Work required
Could you carry on the forum post about goal-setting and satisfaction below, picking up right after its final sentence?

Page
↓↓↓

I think a huge turn off for "goal-setting" is that corporations do it, and
also that they do it for the purpose of productivity. However, I'm not
suggesting it for productivity, but for satisfaction. The satisfaction of
completely something. Of climbing the mountain, completing the quest, bringing
the elixir back, solving the problem, creating something new. I'm not saying
one "should" do it, I'm saying it's a way to feel satisfaction, instead of
pain.

The key idea here is that a goal not something to strive for, but a limit. Not
to force you on, but to let know when you have accomplished something - when
to stop! Now, if you're a perfectionist, you may say, "but there's so much
more! I've barely scratched the surface. I've done _nothing_! _I 'm not
worthy!_"

However, if you had a goal, and you can remember how it looked when you set it
(that it did seem challenging), then when you reach it, you can compare where
you were, and where you are now. And you are forced to acknowledge the fact
that you _have_ accomplished something.

This gives a flood of satisfaction, like it or not.

Now, turning to "sprint" vs. "system". Firstly, I stressed that the goal must
be doable. There's minimal risk that you can't complete it, if it is "doable".

↑↑↑

Provided data
↓↓↓

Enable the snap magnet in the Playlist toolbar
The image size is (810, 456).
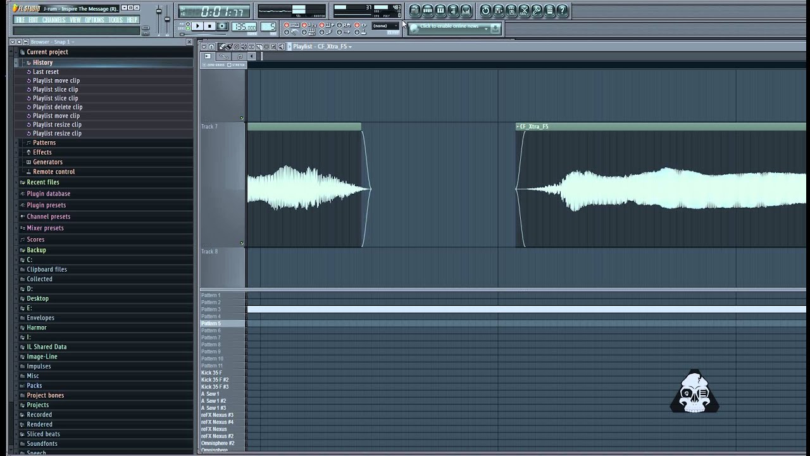tap(211, 47)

↑↑↑

The result
And if it's too hard, pick a smaller one.

Note also that you can shift topics between goals, just as you can with a
system. I'm talking about small goals, not huge overreaching ambitious goals.
Baby steps - but steps nonetheless!

Sprints seem very compatible with human psychology: movies, books and music
usually consist of alternating tension and release. There's a series of
difficult obstacles, not just one, but a series of problems and solutions.
People really respond to this.

Curiously, it seems that literal sprints (i.e. running) are also much better
for building fitness than consistent paces. And they even have "sprints" in
some agile methodologies (not sure if that counts for or against my
argument...).

Finally, there's absolutely a magic in programming, that you code something...
and something happens! It's a child-like thrill that (in my opinion) it is
absolutely crucial to respect and preserve, especially as ones goals become
ambitious and abstract. Fred Brooks talks about the "sheer joy of making
things" \- and compares us both to a child making mud-pies and to God creating
nature. (just found an excerpt online:
[http://cs.calvin.edu/books/processing/references/brooks/myth...](http://cs.calvin.edu/books/processing/references/brooks/mythicalManMonth_joysWoes.html))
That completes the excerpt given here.